Me agarró la barbilla esta vez, obligándome a encontrarme con sus ojos mientras continuaba.
—¡Dejaste que se acercara demasiado a ti!
—espetó y me estremecí violentamente.
—Pero no se acercó demasiado —argumenté y él dejó escapar una carcajada, una que hizo que escalofríos recorrieran mi columna vertebral.
—Yo decido qué es demasiado cerca y dije que dejaste que se parara demasiado cerca de ti —dijo entre dientes y antes de que pudiera detenerme, solté una risa.
—Eso es ridículo —murmuré y sus ojos brillaron con algo oscuro, que me hizo tragar rápidamente mi risa y las otras palabras en mi lengua.
Su agarre se apretó en mi barbilla y se inclinó para hablar esta vez, tan cerca que nuestras narices se rozaron.
—¿Ridículo, eh?
Te mostraré lo que es ridículo cuando te tenga doblada sobre mis rodillas mientras te doy una palmada —gruñó en voz baja y mis ojos se abrieron de sorpresa, mi boca cayendo abierta mientras lo miraba boquiabierta, sin poder creer lo que escuchaban mis oídos ahora mismo.
¿Iba a darme nalgadas?
¿Como a una niña pequeña?
Balbuceé, luchando por encontrar algo coherente que decir en respuesta, pero una voz desconocida se me adelantó, sonando a pocos metros de distancia.
—¡Landon!
¡Te he estado buscando por todas partes y estás aquí afuera con otra mujer!

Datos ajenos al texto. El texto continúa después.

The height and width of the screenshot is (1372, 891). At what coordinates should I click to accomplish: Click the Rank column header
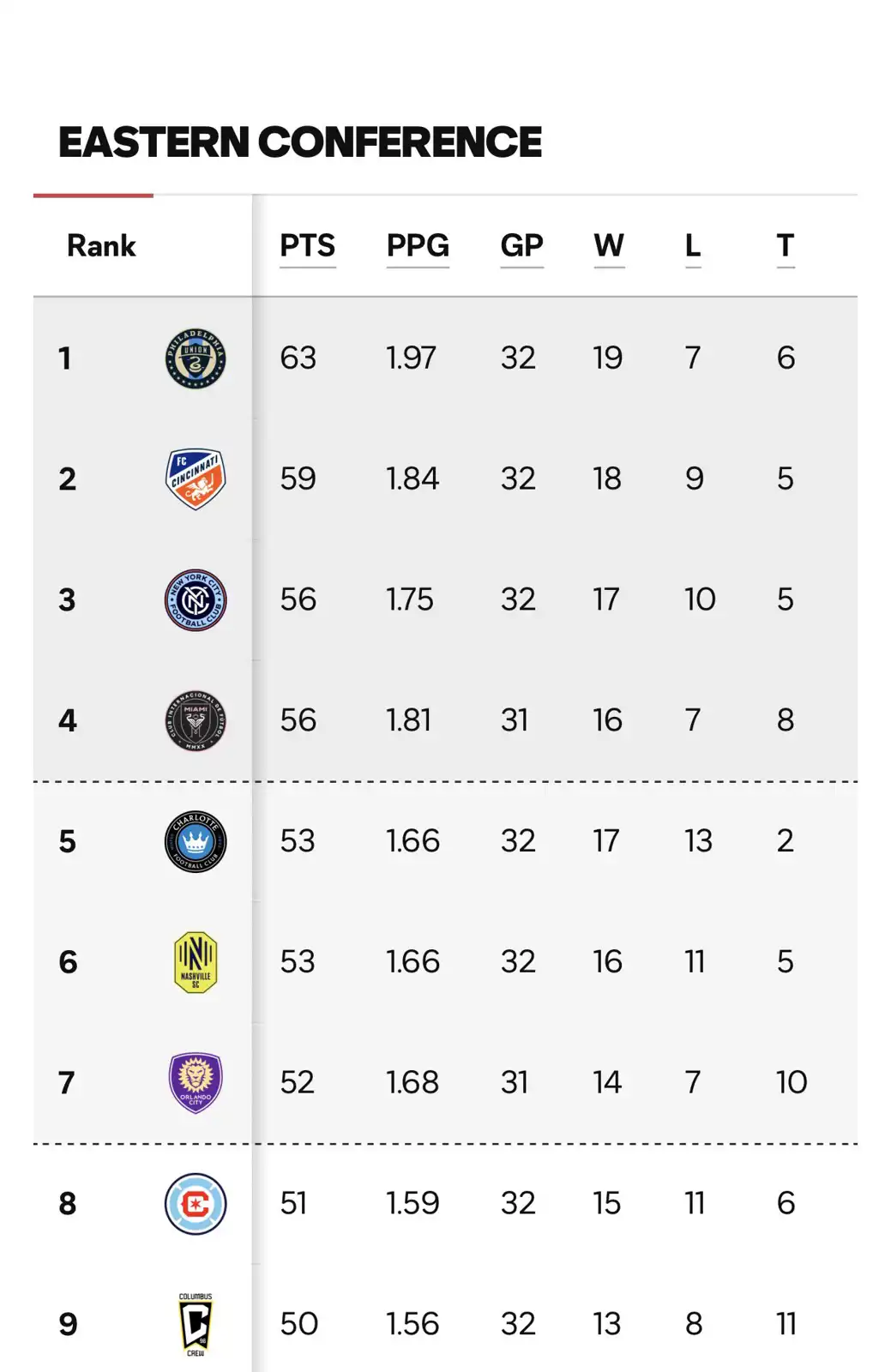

—la voz estridente de una mujer atravesó el aire, haciéndome estremecer y sobresaltar justo cuando Landon quitó su mano de mi barbilla y se alejó de mí.
Respiré hondo, sintiendo como si mis pulmones fueran a estallar por la falta de aire hasta este preciso momento.
En el siguiente segundo, la mujer que acababa de llegar, avanzó con fuerza y se detuvo frente a Landon, con el ceño fruncido mientras lo miraba.
La reconocí inmediatamente de anoche, era su prometida.
—¡Deberíamos estar planeando nuestra boda ahora!
Deberíamos estar juntos esta noche para que todos finalmente comiencen a vernos juntos por una vez.
¡Pero en su lugar, estás aquí afuera hablando con esta miserable mujer!
—gritó, señalándome con sus manos al final de su frase y yo resoplé por lo bajo mientras ponía los ojos en blanco.
—Gina, por favor.
Esta noche no, por favor.
Piérdete —espetó Landon bruscamente y me encogí por la fuerza de esas palabras.
Nunca había sido tan duro conmigo a pesar de las veces que se había enojado conmigo.
—¡No!
¡Tiene que ser esta noche!
¿No convocaron tú y tus hermanos esta reunión inesperada para anunciar sus fechas de boda con nosotras?
¡Entonces se supone que debes estar conmigo allí dentro ahora mismo!
—exclamó, sin saber que estaba completamente equivocada.
Landon soltó una risa.
—Siempre tan delirante, Gina.
Solo piérdete, porque no he terminado aquí antes de que vinieras a interrumpirnos.
Esta mujer llamada Gina, me miró como si quisiera matarme ahora mismo.